Hi all,

Ive got a sqaure wave coming out of a phototransistor.

However the bottom of the wave isnt very good it curves into a point. How can i Fix this ?

Cheers

 

Hi all,

Ive got a sqaure wave coming out of a phototransistor.

However the bottom of the wave isnt very good it curves into a point. How can i Fix this ?

Cheers

How is the phototransistor used in the circuit? If it comes to a point, sounds more like a sawtooth wave.

 

Post the schematic.

 

And please post either a scope shot or a sketch of the waveform. Depending on how the transistor is connected, the curve probably is caused by either not enough light to turn on all the way, or too much background light (not enough dark) to prevent turning off all the way.

ak

 

How is the phototransistor used in the circuit? If it comes to a point, sounds more like a sawtooth wave.

The phototransistor has the collected connected to 5v, and the emitter connected to 0v via a 1k resistor

 

Post the schematic.

Hi,

The first one shows the circuit diagram. Ive got a square wave between 0 and around 4v. Into an LED. the LED shines onto the phototransistor and I get the output from there. But the output sqaure wave looks like the sketch ive drawn. The top parts fine but the line doesnt go straight down as a normal sqaure wave.

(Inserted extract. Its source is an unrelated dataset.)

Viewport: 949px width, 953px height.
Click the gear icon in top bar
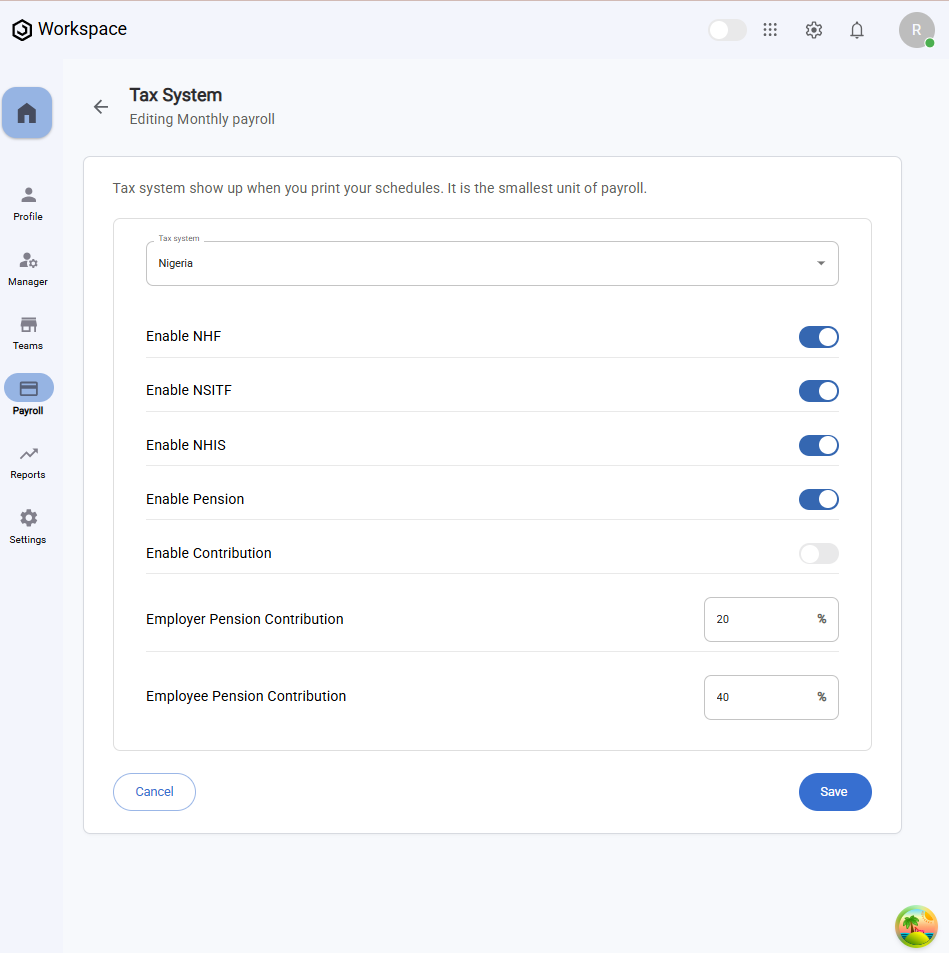[x=814, y=30]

Sorry Ive just realised ive drawn an LDR its meant to be an phototransistor. Collector to 5v. Emitter to 0v.

Any suggestions appreciated.

 

And please post either a scope shot or a sketch of the waveform. Depending on how the transistor is connected, the curve probably is caused by either not enough light to turn on all the way, or too much background light (not enough dark) to prevent turning off all the way.

ak

Hi, ive posted the output. What your saying sounds like it might be right, But the output from the top of the wave is fine so there is enough darkness. Its when the wave goes down to the bottom that might mean theres not enough light ?.

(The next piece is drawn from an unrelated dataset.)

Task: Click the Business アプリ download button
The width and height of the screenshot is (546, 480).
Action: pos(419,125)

I am using infrared by the way not visible light.

 

In your schematic the output phototransistor is connected as an emitter follower, which is a non-inverting circuit. Therefore, when the input is high and the LED is making IR light, the output is high. That the top is flat and the corners are sharp indicates that there is enough light. The leading edge (low-to-high transition is sloped, but this could be because the input waveform is sloped, or because the output phototransistor is not very fast.

Assuming the input waveform is symmetrical (equal high and low periods), it does look like the phototransistor is having trouble turning off enough for an equally wide and flat low output voltage. One way to test this is to increase the output resistor to 10 K. The output waveform should change; better or worse, it is a clue.

ak

 

I tried to simulate your case using optocouplers. The transmission coefficient of the input current to the output is typically 100% -300%. The current is set resistor, 10kOhm par value. (Iin=(5V-Vled)/10kOhm=0.4mA Iout=4V/1kOhm=4mA ---A=10=1000%). Ie current is small, and most likely you are using the type of Darlington phototransistor. These transistors have a very high coefficient of transmission, but slowly off. Correct me if I'm wrong.

 

I tried to simulate your case using optocouplers. The transmission coefficient of the input current to the output is typically 100% -300%. The current is set resistor, 10kOhm par value. (Iin=(5V-Vled)/10kOhm=0.4mA Iout=4V/1kOhm=4mA ---A=10=1000%). Ie current is small, and most likely you are using the type of Darlington phototransistor. These transistors have a very high coefficient of transmission, but slowly off. Correct me if I'm wrong.

Hi,

I have uploaded the datasheet, I dont think it is a Darlington phototransistor. Sorry what do you mean by coefficient of transmission?

Thanks.

 

The transmission coefficient is the ratio of the output current of the transistor to the current LED (ir source). Unfortunately, we have little information about your project. What is the source of the signal (frequency and amplitude)? If acceptable, reduce the 10K resistor. If the output voltage will remain the same (4V), then I'm right. Darlington has Vsat ~ 1V. Vout_max = 5V-Vsat.